Sixty Los Angeles galleries are collaborating on a new digital sales platform. Artists donate their creations to benefit the Venice Family Clinic. And you can support your local independent theater by streaming the new documentary, " Beyond the Visible ," at home.
Art fundraiser for the Venice Family Clinic
This year, the annual Venice Family Clinic Art Walk and Auction goes digital. Since it began in 1979, the auction has raised more than $23 million for the Venice Family Clinic , which provides essential health care and mental health support for 28,000 people across Los Angeles. The clinic is supporting people who are vulnerable to COVID-19, many of whom live below the poverty line.

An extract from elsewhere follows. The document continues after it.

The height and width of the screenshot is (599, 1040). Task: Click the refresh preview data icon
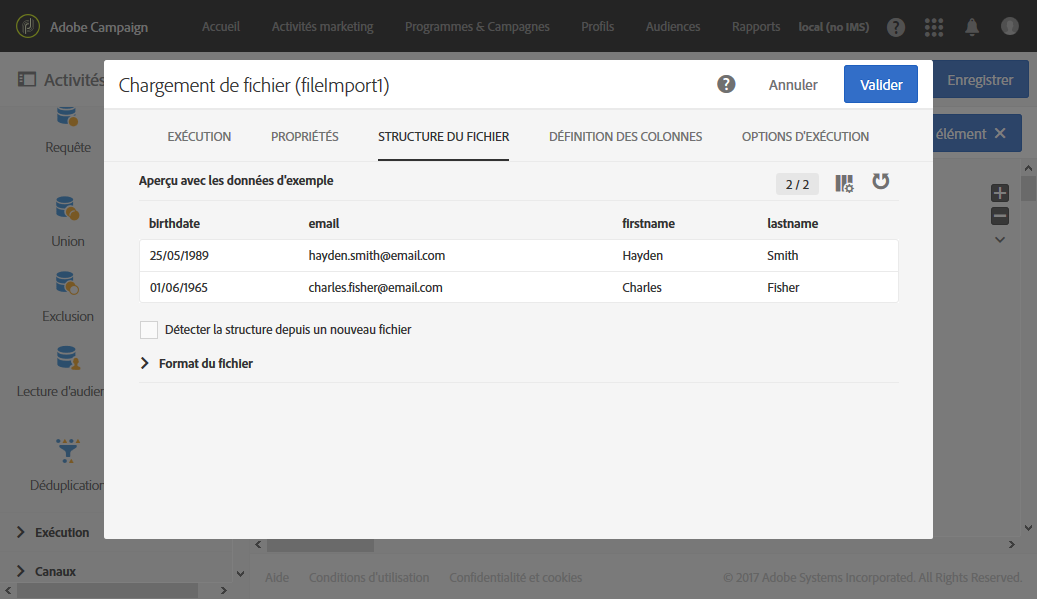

This year’s fundraiser will include a digital auction, which will be hosted via Artsy on May 3-19. The participating artists include John Baldessari, Billy Al Bengston, Zoe Crosher, Channing Hansen, and Analia Saban. The curatorial committee will also host virtual talks and lectures related to the artists in the auction. Presenters include Tessa Blumenberg, Jonathan T.D. Neil, and Jori Finkel.
Greater LA: For 50 years, Venice Family Clinic serves Angelenos who can’t afford basic healthcare
L.A. galleries band together to form a new sales platform
As galleries struggle to pay rent , museums lay off staff, and the art world adjusts to digital exhibitions, a collaborative venture offers a glimmer of hope.

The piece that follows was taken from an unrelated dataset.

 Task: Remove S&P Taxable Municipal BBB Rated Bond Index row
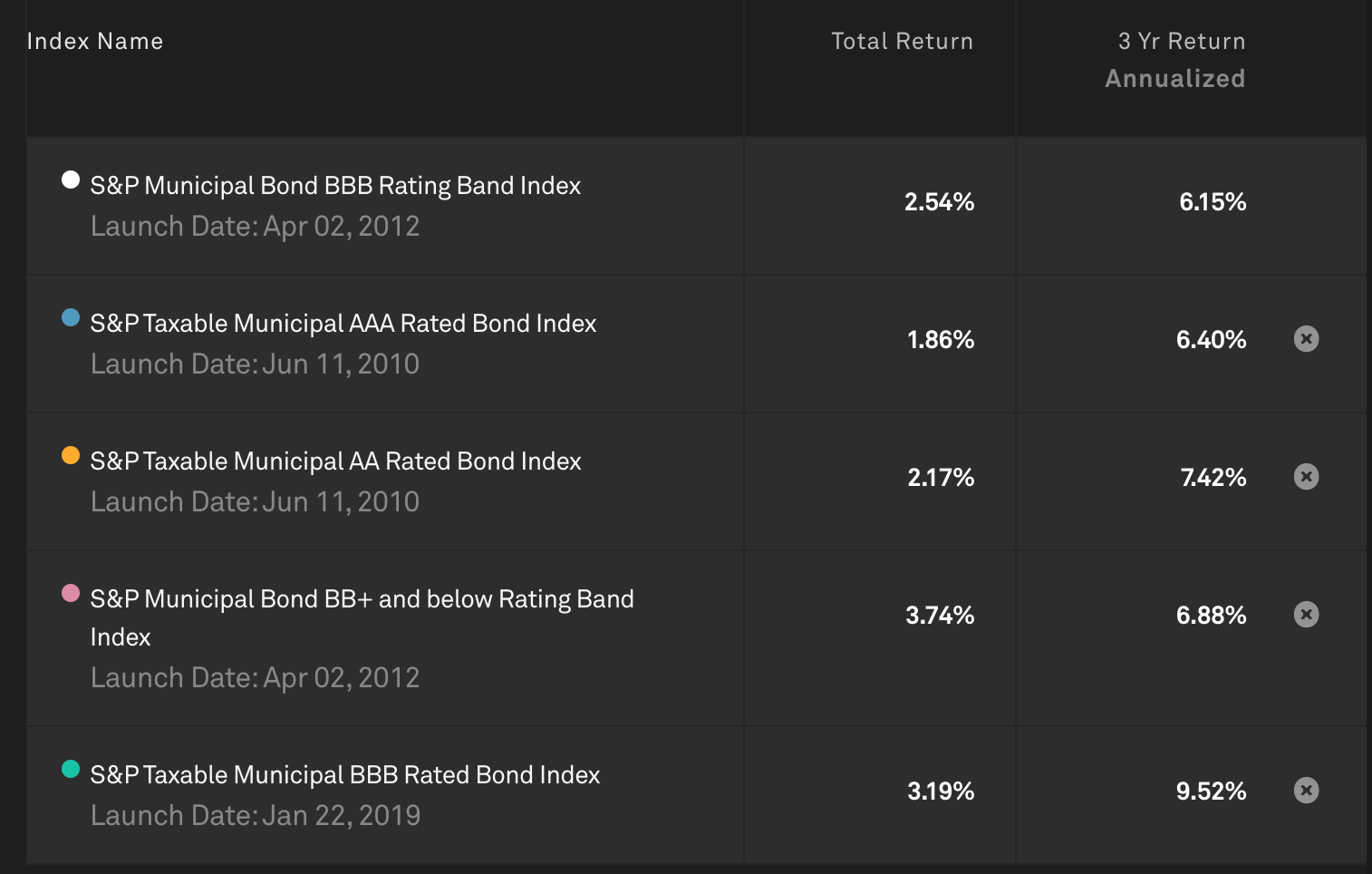click(x=1306, y=791)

Gallery Platform LA is a new initiative involving 60 local galleries of different scales and budgets. This collaborative venture is an important acknowledgment that small and mid-sized galleries play a vital role in the arts ecosystem, giving artists their first exhibitions.
This platform, initiated by Jeffrey Deitch, will launch on May 15 and include a rotation of 10 exhibitions each week on the website. That means each participant will show a new selection every six weeks (a traditional gallery timeline for an exhibition). The platform will run an Instagram account featuring artist and gallerist interviews.

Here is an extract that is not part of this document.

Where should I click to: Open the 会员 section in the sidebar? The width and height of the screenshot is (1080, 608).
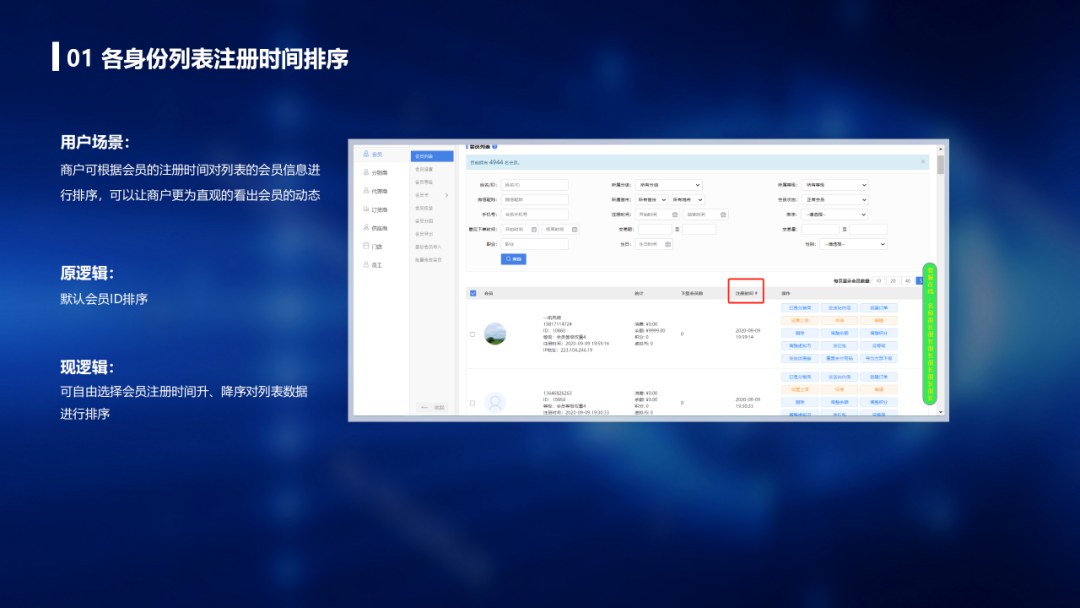[x=376, y=155]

Participating galleries are also forming Gallery Association Los Angeles (GALA), which will act as an art dealer’s association. The group will continue to collaborate (post-quarantine) to create resources like gallery maps and coordinated exhibition schedules.
Stream the much anticipated documentary about Hilma af Klint
Hilma af Klint is known for intuitive abstraction, though she worked in relative obscurity throughout her lifetime. When her posthumous retrospective exhibited at the Guggenheim last year, it broke records for attendance and catalogue sales. The widely praised exhibition traveled the world but skipped Los Angeles.
A new documentary, " Beyond the Visible ," premiered last week and delves into af Klint’s remarkable life, spirituality, and singular vision. The film posits af Klint as the inventor of abstraction, beating Wassily Kandinsky to the punch by a couple of decades.
The film celebrates and argues for af Klint’s place within art history. It also pokes holes in how art history is made (mostly by men), and what happens when we are presented with an alternative history that upends our well-trodden timelines.
The film is being streamed through Kino Marquee , which lets viewers rent and stream arthouse films at home while supporting local independent theaters. For Angelenos, that means your streaming will benefit the Laemmle Theatre, which has locations in Hollywood, Santa Monica, Pasadena, Glendale, and more.
Make bubble prints at home
This week’s at-home craft comes from the Craft Contemporary, which has been posting do-it-yourself projects on their website each week.
Materials
- Mixed media paper or watercolor paper
- Tempera paint (water-based paint)
- Dish soap
- Straws
- Cups
Instructions
- Stir together each paint color in a separate cup, and add dish soap in a 1:1 ratio. Add a splash of water to mix.
- Using a straw, gently blow bubbles until they reach the top of the cup.
- Once bubbles begin to mushroom over the cup edges, stop. Remove straw.
- Place paper over the bubbles to create an imprint.
- Choose your next color and repeat.
Tips
If there are bubbles left on your paper, don’t touch them. Let them dry out or pop on their own, and you’ll get better imprints.